Try it: Pictures stay out of the copy. Transcribe exactly, and only, the line with "You are a computer-use agent." through the last line of the entries below.

──────── Given data ────────

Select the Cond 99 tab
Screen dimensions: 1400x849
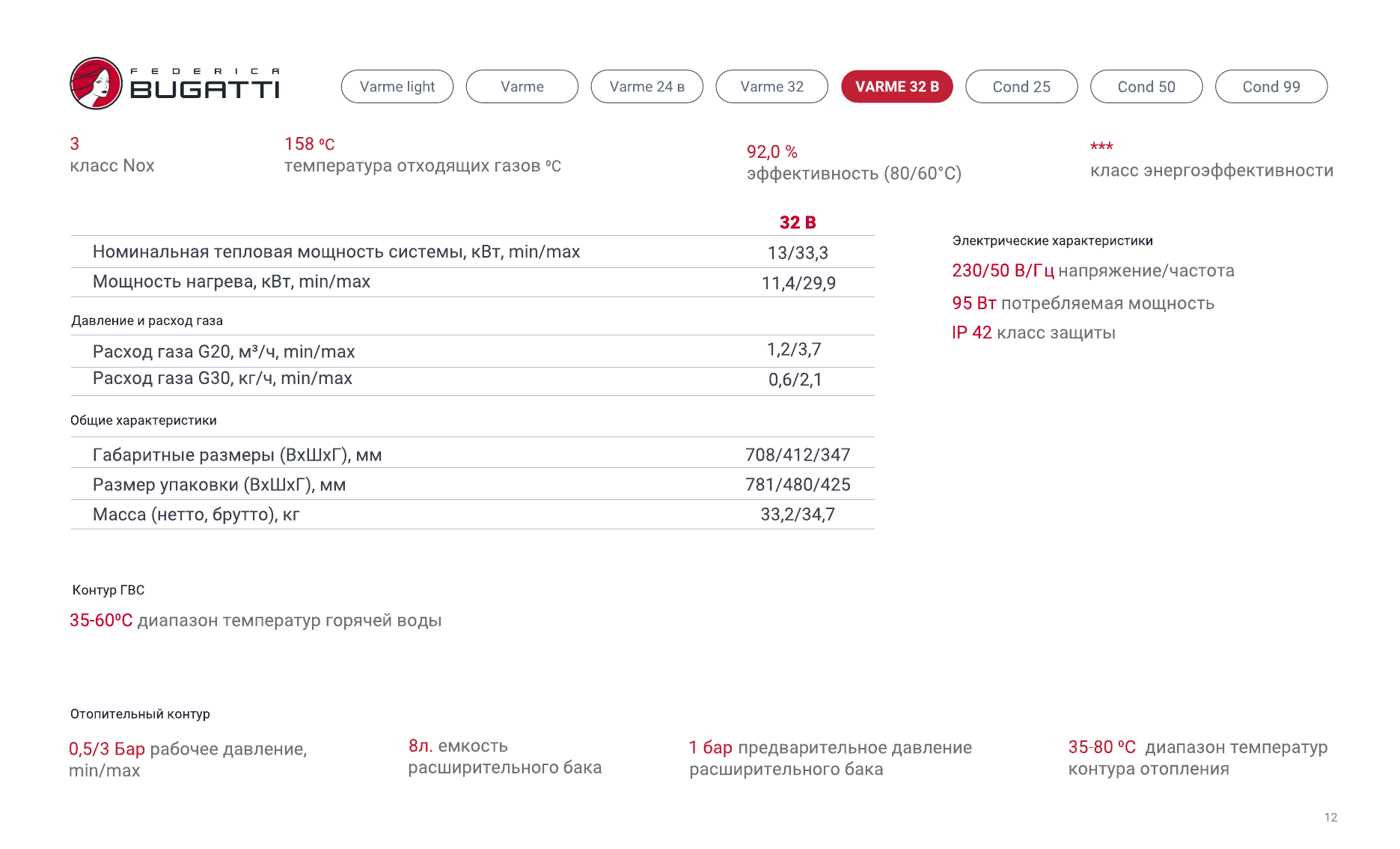pyautogui.click(x=1271, y=87)
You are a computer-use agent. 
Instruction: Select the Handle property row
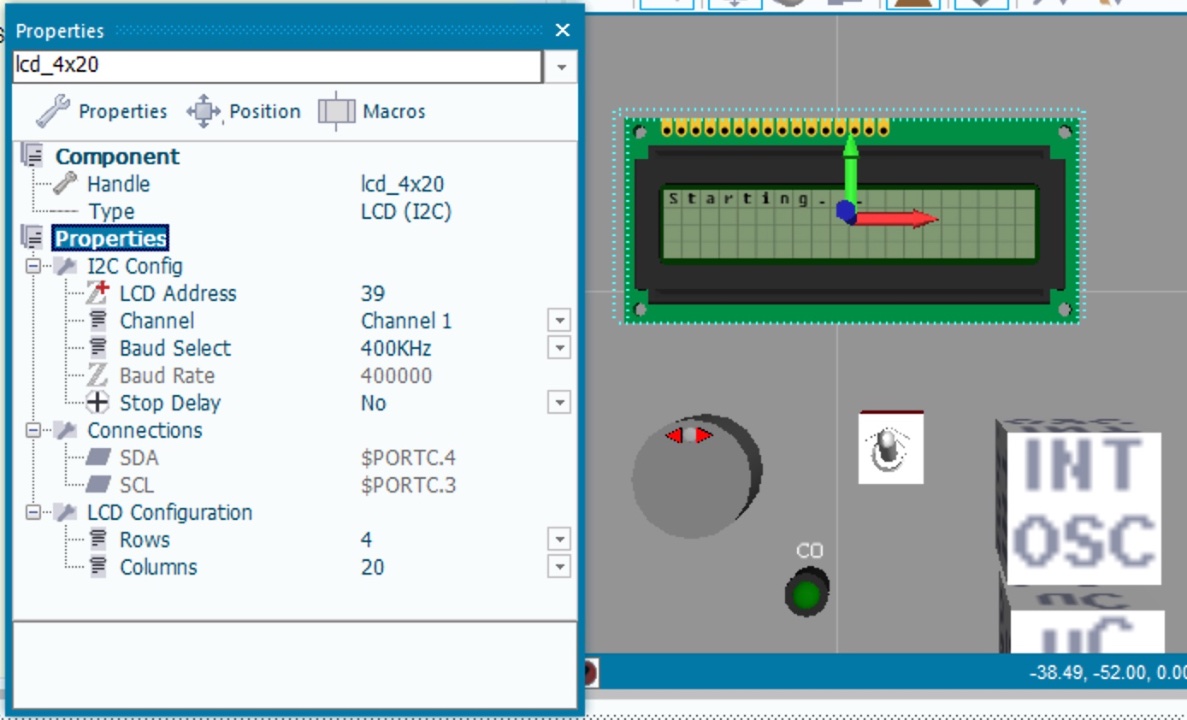point(295,184)
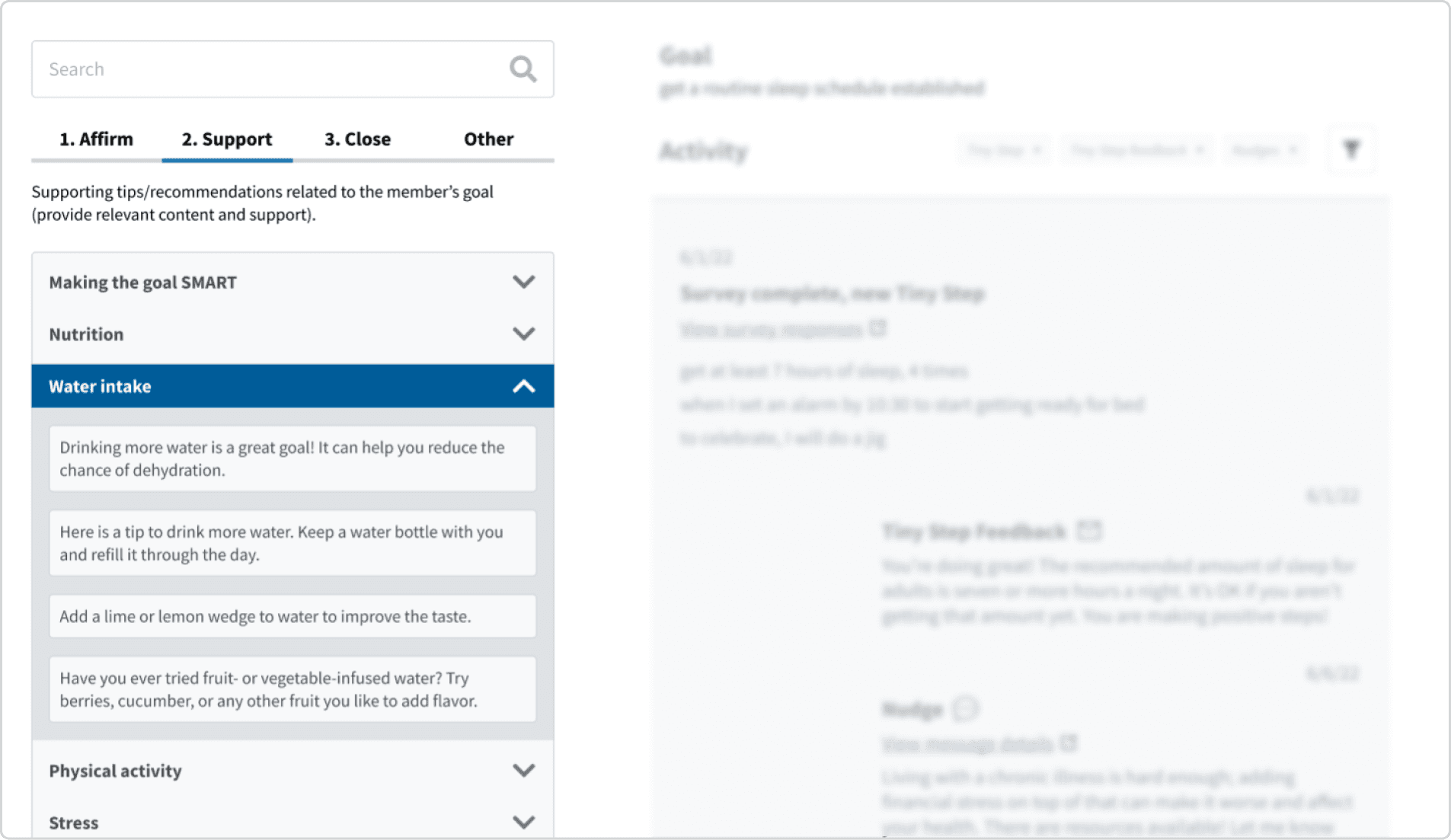Viewport: 1451px width, 840px height.
Task: Select the lime or lemon wedge tip
Action: coord(292,616)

────────

Answer to this problem:
You are a computer-use agent. 
Instruction: Select the Handle property row
point(295,184)
Viewport: 1451px width, 840px height.
Task: Select the lime or lemon wedge tip
Action: coord(292,616)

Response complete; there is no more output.